*Exercise material*
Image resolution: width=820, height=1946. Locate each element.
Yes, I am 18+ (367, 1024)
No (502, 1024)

---

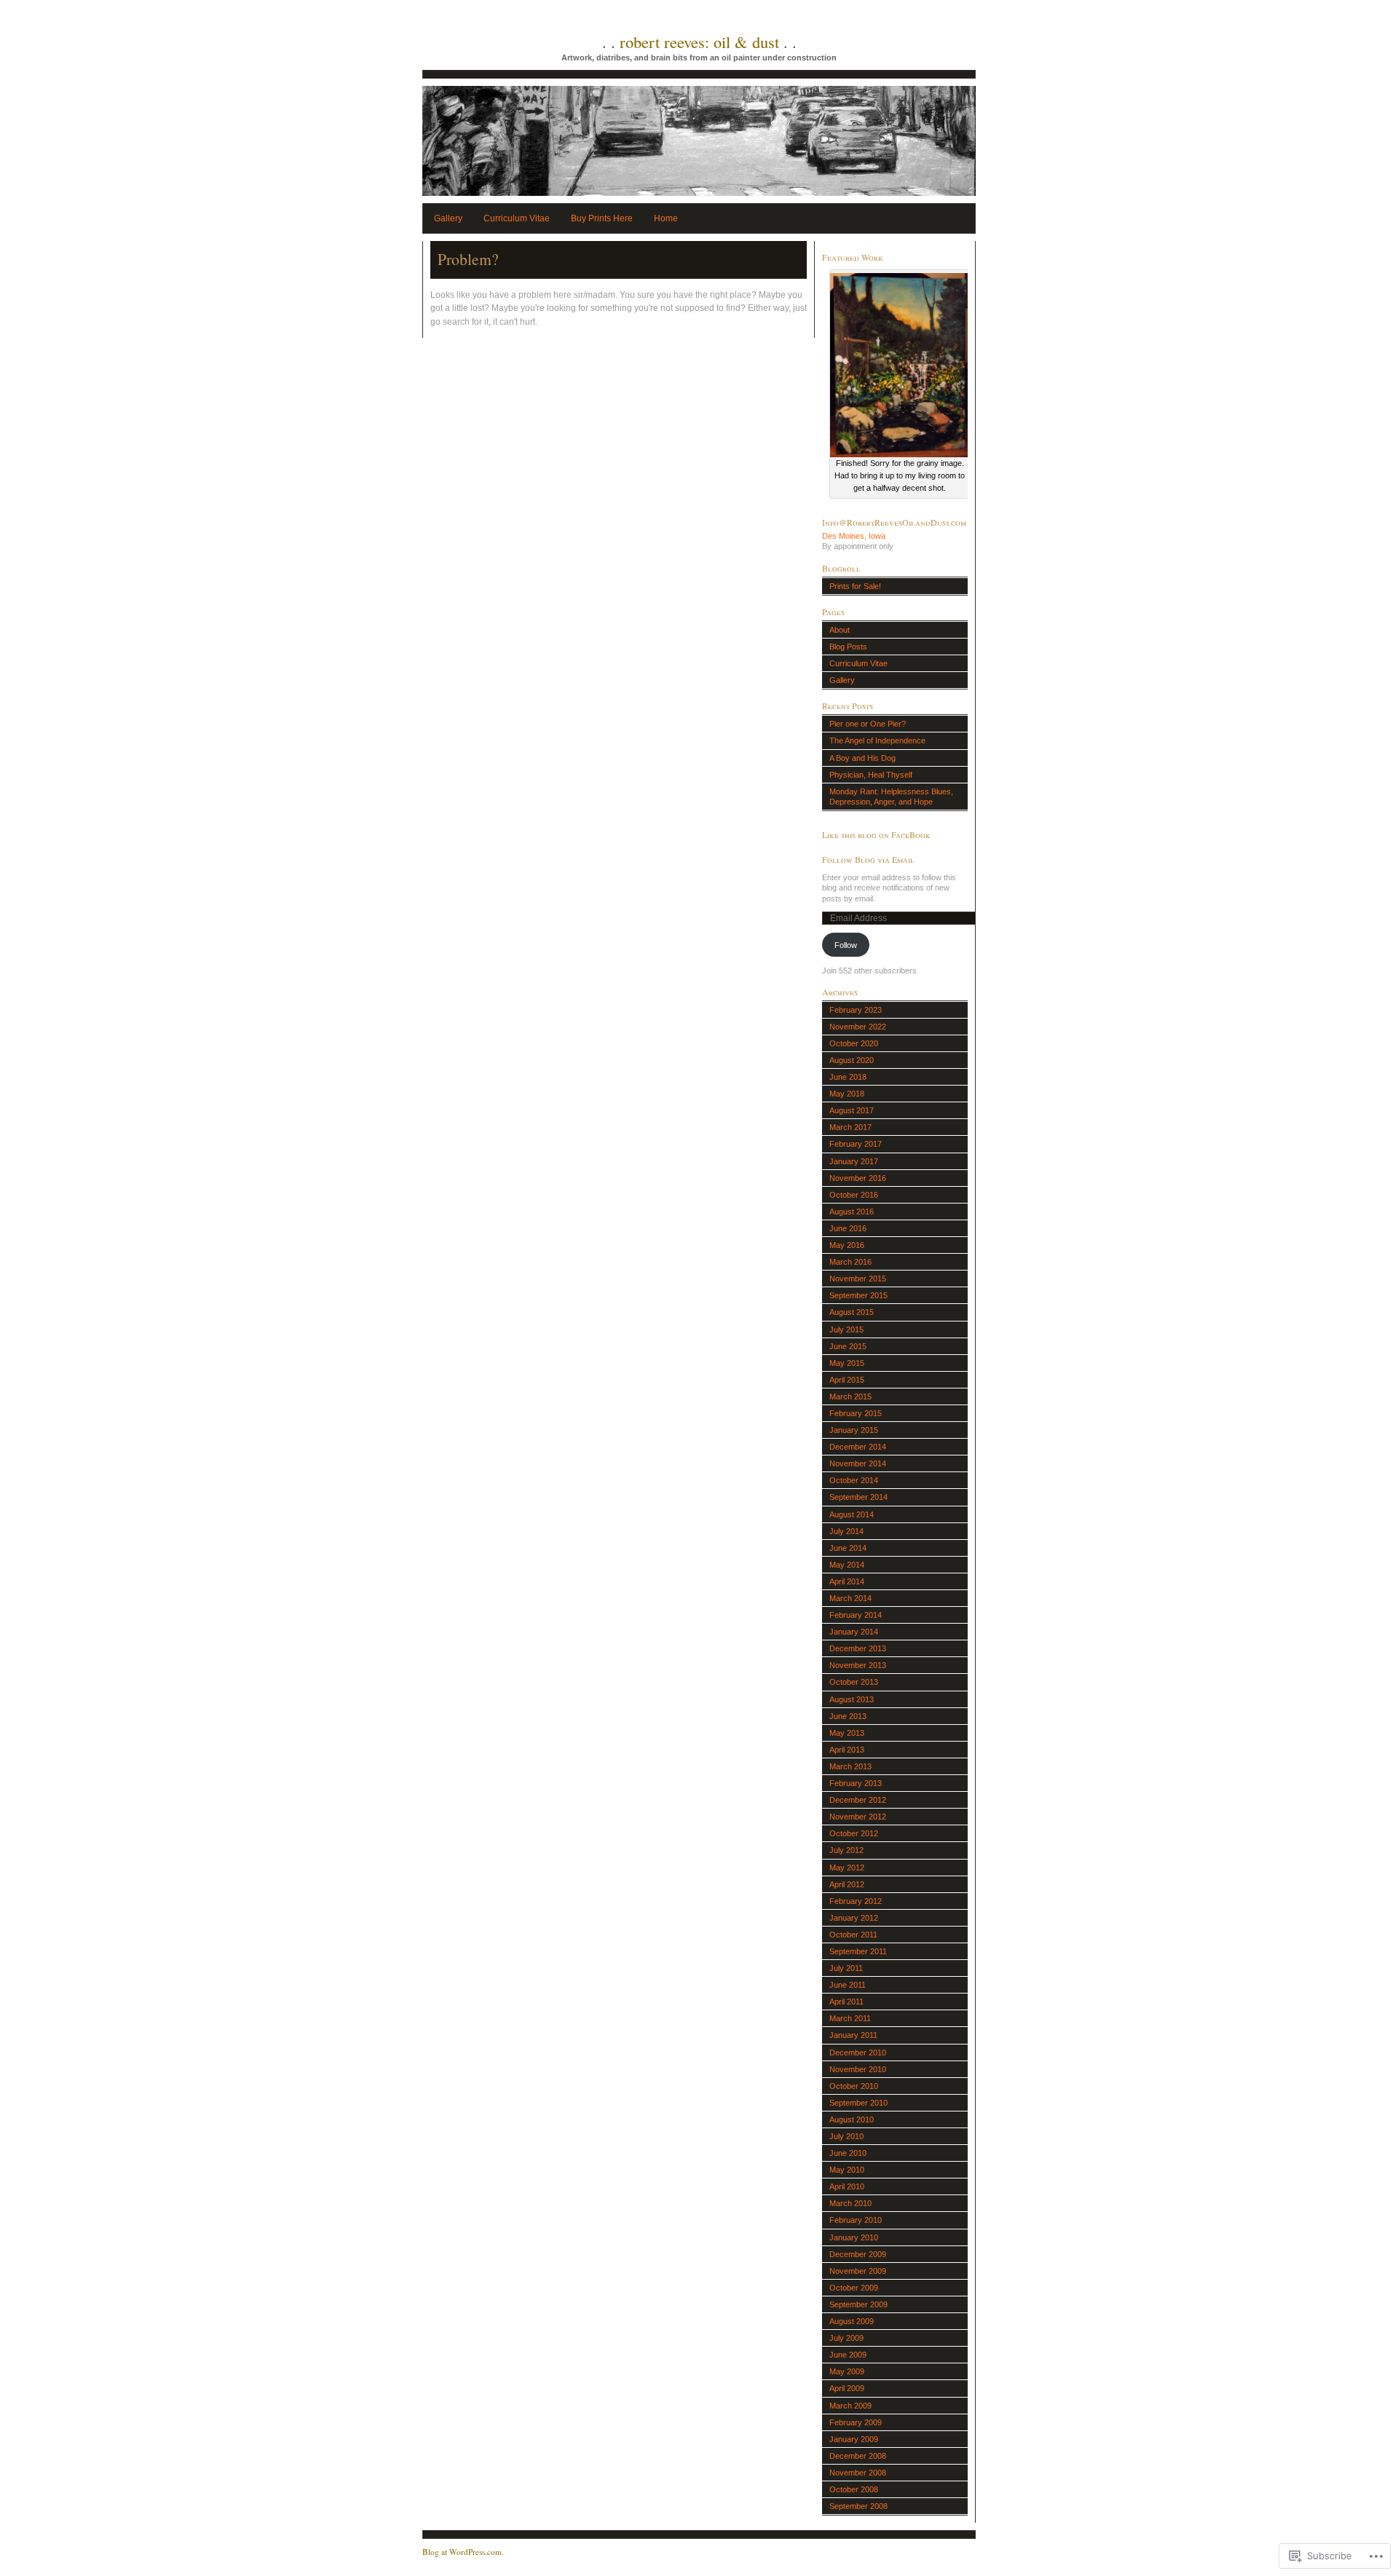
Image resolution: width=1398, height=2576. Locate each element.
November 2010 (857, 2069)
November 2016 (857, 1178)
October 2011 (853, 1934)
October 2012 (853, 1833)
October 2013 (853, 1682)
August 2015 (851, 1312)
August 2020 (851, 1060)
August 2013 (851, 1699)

*Required work*
Every line above from the line with "Image resolution: width=1398, height=2576." to the line with "August 2013 (851, 1699)" is wanted, ends included; write them out exactly and add no other line.

*Answer*
Image resolution: width=1398, height=2576. Locate each element.
November 2010 (857, 2069)
November 2016 (857, 1178)
October 2011 (853, 1934)
October 2012 (853, 1833)
October 2013 (853, 1682)
August 2015 (851, 1312)
August 2020 (851, 1060)
August 2013 (851, 1699)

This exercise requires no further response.